Mit Urteil vom 27. Februar 2025 (Az. 5 StR 287/24) hat der Bundesgerichtshof das Urteil des Landgerichts Leipzig aufgehoben, in dem ein Angeklagter unter anderem wegen Beihilfe zur Insolvenzverschleppung und Bankrott verurteilt worden war. Das höchste deutsche Strafgericht bemängelte gravierende Fehler bei der rechtlichen Würdigung der Rolle des Angeklagten als faktischer Geschäftsführer. Die Entscheidung hat erhebliche Bedeutung für die strafrechtliche Beurteilung sogenannter Firmenbestattungen.
Hintergrund: Der Fall eines professionellen Firmenbestatters
Der Angeklagte war kein unbeschriebenes Blatt. Bereits mehrfach wegen Wirtschaftsdelikten vorbestraft, betätigte er sich als sogenannter Firmenbestatter. Dabei übernimmt eine Person gezielt die Kontrolle über wirtschaftlich angeschlagene Unternehmen, um sie gezielt zu liquidieren oder deren Vermögenswerte unrechtmäßig zu verwerten.
Im vorliegenden Fall verschaffte sich der Angeklagte die Kontrolle über mehrere insolvenzreife Unternehmen. Dies geschah unter anderem durch den Einsatz einer Ein-Mann-GmbH bulgarischen Rechts, deren alleiniger Geschäftsführer er war. Über diese Gesellschaft wurden Anteile erworben und in mehreren Fällen auch Tochtergesellschaften aufgekauft.

AUSGANGSDATEN →
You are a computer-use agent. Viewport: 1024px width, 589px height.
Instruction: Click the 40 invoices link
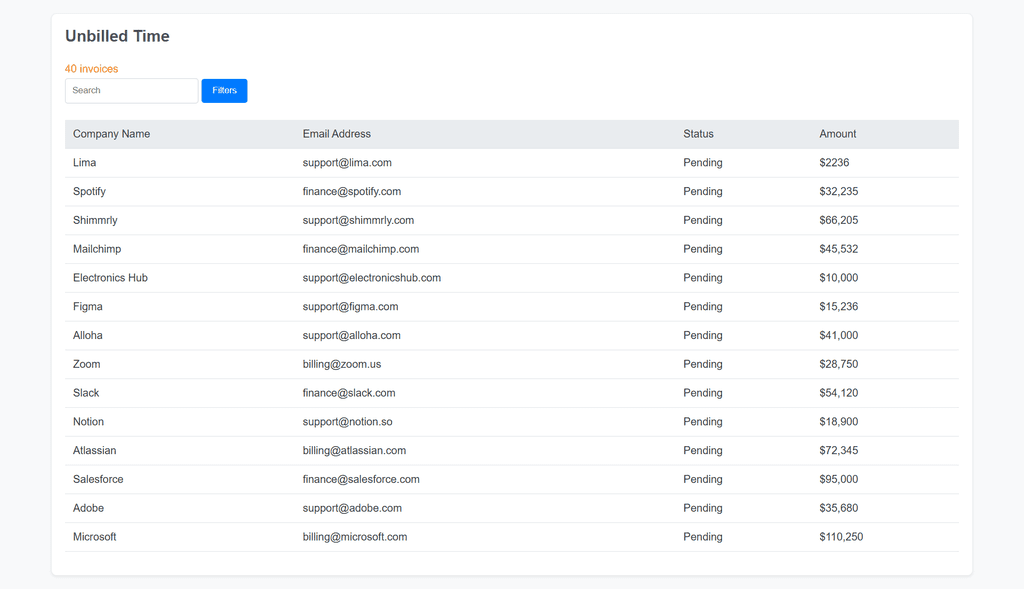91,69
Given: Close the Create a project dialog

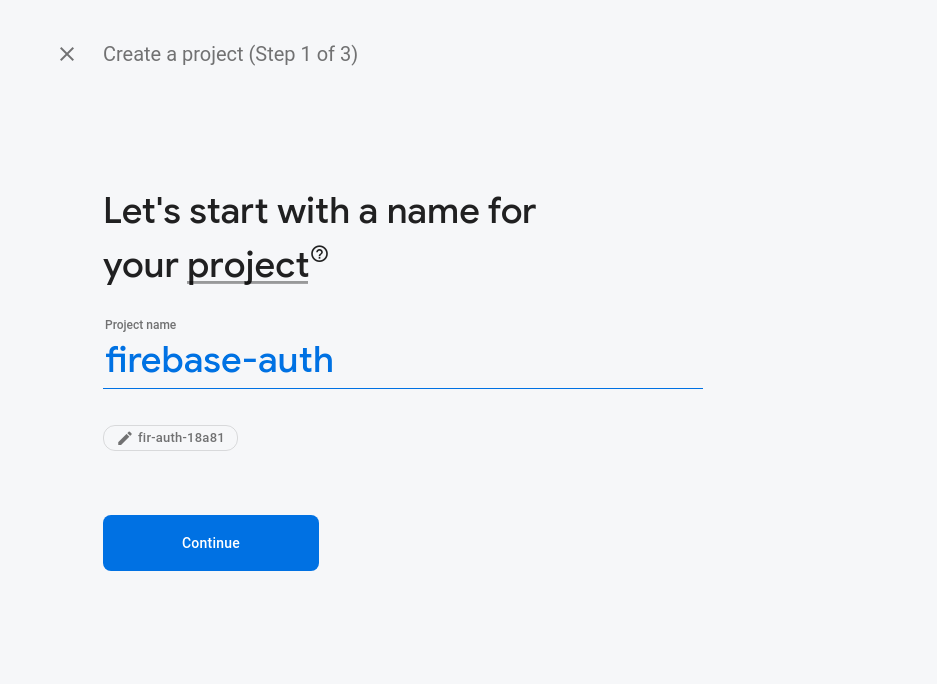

ZU ERLEDIGENDE AUFGABEN →
**A.** Welches Gericht hatte den Angeklagten laut dem Text über das Urteil zur Firmenbestattung ursprünglich verurteilt?
**B.** Gib den Absatz aus dem Text über das Urteil zur Firmenbestattung, der mit „Im vorliegenden Fall verschaffte sich“ beginnt, in gekürzter Form wieder und behalte dabei seine wesentlichen Angaben bei.
**C.** Schreibe den Text über das Urteil zur Firmenbestattung im Anschluss an seinen letzten Satz weiter.

ERGEBNISSE JE AUFGABE →
**A.** Das Landgericht Leipzig.

**B.** Der Angeklagte brachte mehrere insolvenzreife Unternehmen unter seine Kontrolle, unter anderem mithilfe einer bulgarischen Ein-Mann-GmbH, deren alleiniger Geschäftsführer er war. Über diese Gesellschaft wurden Anteile erworben und in mehreren Fällen Tochtergesellschaften aufgekauft.

**C.**
Unmittelbar nach der Übernahme ließ der Angeklagte die bisherigen Geschäftsführer abberufen und bestellte den gesondert verfolgten Strohgeschäftsführer V., einen Krankenpflegehelfer ohne wirtschaftliche Kenntnisse. V. hatte keinerlei unternehmerische Entscheidungsgewalt und wurde mit kleinen Geldbeträgen oder Essenseinladungen für seine Rolle entschädigt. Tatsächlich steuerte der Angeklagte sämtliche unternehmerischen Entscheidungen im Hintergrund.
Firmen in Schieflage – gezielte Insolvenzverschleppung
Nach der Übernahme kam es regelmäßig dazu, dass die Unternehmen ihre Geschäftstätigkeit vollständig einstellten. Teilweise wurden ihnen noch vorhandene Vermögenswerte entzogen, etwa Bankguthaben, Forderungen oder Kraftfahrzeuge. Insolvenzanträge wurden systematisch nicht gestellt. In mindestens vier Fällen wurde dadurch die Insolvenz verschleppt, in drei weiteren Fällen kam es zum vorsätzlichen Bankrott durch Vermögensverlagerung oder -vernichtung.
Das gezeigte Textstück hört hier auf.